[[ Provided text, beginning ]]

HMRC waives late filing tax return penaltiesby
For the second year running, HMRC is waiving late filing penalties on tax returns for one month as the Covid pandemic continues to wreak havoc on the capacity of agents.
HMRC has announced that self assessment taxpayers will get an extra month to file their tax returns without incurring a fine, although interest will still accrue.
The news comes as rising Covid cases have squeezed capacity levels of accountancy firms and taxpayers, with self isolation rules and sickness causing strain for many in meeting the 31 January deadline.
While the waiving of penalties means taxpayers won’t receive a late filing penalty if they file online by 28 February (and payments by 1 April), HMRC is continuing to encourage agents and taxpayers to file before the 31 January deadline as interest will still be payable from 1 February, as usual.
Today’s announcement comes much earlier than the same news last year, when agents were working up until 25 January under the assumption that the 31 January deadline was still intact.
Breathing space for taxpayers
Lucy Frazier, the first permanent secretary to the Treasury, said the late filing penalty waiver will give millions of people “more breathing space to manage their tax affairs” as “Omicron is putting people under pressure.”
“Waiving late filing and payment penalties will help ease financial burdens and protect livelihoods as we navigate the months ahead,” she added.
Angela MacDonald, HMRC’s deputy chief executive and second permanent secretary, struck a similar tone: “We know the pressures individuals and businesses are again facing this year, due to the impacts of Covid-19.

[[ Provided text, end ]]
[[ The data, beginning ]]

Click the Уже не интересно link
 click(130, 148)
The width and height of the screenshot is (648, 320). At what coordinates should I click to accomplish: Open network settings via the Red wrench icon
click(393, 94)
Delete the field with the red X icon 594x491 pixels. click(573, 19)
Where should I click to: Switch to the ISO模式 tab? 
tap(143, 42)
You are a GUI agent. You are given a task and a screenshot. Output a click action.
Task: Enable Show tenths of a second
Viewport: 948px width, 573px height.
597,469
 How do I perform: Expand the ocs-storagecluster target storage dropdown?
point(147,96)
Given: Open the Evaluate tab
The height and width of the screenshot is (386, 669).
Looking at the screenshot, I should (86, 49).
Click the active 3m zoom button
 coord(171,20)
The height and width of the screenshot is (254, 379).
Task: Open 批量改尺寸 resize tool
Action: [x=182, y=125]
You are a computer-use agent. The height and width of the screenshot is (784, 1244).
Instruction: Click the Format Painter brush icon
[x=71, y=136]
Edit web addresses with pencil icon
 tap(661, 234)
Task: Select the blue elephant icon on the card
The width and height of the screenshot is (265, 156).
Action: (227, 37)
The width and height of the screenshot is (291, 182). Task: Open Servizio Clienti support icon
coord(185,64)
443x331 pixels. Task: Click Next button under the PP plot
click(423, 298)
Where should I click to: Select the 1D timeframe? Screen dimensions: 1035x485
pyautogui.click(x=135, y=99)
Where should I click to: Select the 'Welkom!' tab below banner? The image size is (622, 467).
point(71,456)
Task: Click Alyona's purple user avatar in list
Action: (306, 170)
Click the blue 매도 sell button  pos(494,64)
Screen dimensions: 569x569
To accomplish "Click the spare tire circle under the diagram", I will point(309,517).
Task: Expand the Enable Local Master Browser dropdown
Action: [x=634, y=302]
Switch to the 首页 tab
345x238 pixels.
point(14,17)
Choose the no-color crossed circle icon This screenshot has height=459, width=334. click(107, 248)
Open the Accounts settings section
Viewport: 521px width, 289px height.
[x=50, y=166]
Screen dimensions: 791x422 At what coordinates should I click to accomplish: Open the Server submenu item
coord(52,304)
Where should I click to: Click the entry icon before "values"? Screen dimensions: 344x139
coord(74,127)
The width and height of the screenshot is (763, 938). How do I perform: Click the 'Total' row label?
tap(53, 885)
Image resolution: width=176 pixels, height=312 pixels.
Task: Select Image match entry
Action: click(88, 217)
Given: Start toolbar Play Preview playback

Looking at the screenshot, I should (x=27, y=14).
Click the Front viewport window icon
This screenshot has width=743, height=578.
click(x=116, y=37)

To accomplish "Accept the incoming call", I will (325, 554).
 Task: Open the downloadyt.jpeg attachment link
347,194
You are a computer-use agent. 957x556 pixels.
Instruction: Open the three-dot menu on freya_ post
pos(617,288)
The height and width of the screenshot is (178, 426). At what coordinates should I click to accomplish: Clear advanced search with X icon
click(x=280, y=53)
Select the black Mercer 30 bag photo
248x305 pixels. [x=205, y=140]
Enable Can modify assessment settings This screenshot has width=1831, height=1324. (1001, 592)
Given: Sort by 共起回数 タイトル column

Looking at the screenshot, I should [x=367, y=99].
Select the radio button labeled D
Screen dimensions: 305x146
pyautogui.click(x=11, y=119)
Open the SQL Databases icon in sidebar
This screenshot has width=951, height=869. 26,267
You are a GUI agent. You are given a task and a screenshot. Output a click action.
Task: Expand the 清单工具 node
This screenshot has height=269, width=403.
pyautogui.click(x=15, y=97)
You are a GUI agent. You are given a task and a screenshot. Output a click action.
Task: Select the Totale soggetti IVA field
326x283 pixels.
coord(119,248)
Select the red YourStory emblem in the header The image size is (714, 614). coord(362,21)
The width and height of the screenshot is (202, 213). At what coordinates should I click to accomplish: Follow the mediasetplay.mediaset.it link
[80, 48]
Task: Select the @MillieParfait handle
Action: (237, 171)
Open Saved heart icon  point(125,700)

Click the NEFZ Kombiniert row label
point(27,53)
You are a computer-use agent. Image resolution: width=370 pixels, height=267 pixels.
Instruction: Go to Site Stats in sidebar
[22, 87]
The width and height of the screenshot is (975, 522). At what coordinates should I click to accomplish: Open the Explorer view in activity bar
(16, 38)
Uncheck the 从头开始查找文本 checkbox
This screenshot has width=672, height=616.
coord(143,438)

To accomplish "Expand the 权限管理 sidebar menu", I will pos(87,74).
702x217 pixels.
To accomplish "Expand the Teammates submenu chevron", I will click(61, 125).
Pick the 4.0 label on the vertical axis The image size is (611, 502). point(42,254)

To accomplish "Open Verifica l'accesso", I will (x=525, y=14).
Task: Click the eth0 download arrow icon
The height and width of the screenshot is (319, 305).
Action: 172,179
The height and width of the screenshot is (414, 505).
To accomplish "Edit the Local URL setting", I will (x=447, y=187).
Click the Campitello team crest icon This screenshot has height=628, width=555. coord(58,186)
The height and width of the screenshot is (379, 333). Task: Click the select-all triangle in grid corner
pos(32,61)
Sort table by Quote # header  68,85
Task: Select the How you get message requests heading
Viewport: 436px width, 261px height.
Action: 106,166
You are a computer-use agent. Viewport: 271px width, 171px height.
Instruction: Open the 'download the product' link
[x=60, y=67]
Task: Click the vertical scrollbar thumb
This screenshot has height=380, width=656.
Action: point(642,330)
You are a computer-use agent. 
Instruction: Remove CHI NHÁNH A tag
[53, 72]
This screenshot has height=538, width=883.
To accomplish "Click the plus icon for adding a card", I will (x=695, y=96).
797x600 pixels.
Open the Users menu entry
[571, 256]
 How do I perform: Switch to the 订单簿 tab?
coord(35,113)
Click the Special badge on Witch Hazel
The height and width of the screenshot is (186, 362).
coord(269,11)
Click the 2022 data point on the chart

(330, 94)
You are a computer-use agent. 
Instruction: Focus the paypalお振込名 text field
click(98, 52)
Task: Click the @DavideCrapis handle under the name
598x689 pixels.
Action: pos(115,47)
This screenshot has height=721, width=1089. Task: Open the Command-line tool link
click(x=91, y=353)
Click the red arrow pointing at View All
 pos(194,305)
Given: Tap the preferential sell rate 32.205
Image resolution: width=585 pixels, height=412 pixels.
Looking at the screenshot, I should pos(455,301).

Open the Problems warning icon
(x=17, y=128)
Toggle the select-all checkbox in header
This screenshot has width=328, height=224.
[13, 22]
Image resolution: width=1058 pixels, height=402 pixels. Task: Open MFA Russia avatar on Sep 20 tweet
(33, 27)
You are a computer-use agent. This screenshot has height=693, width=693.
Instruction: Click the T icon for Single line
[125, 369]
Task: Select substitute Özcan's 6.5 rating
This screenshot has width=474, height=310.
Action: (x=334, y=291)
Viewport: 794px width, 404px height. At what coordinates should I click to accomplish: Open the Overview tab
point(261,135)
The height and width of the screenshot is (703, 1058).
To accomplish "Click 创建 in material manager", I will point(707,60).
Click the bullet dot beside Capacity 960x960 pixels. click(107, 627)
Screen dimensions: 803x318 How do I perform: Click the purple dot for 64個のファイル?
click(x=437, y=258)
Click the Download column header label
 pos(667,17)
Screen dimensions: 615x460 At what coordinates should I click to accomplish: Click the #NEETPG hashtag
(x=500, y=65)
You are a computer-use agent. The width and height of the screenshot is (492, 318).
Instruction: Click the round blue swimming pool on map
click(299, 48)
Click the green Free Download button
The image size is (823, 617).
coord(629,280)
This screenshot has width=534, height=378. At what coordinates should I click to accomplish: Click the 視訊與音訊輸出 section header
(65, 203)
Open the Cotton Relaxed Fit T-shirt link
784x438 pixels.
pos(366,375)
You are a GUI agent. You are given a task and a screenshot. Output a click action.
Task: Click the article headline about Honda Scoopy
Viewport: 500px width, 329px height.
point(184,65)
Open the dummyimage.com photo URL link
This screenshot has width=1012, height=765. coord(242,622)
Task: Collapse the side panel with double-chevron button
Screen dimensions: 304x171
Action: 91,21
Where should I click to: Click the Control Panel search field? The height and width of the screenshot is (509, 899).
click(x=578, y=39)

[[ The data, end ]]

=== What to produce ===
In the article on HMRC's late filing penalty waiver, by what date must self assessment taxpayers file online to avoid a late filing penalty?

=== The completed task ===
28 February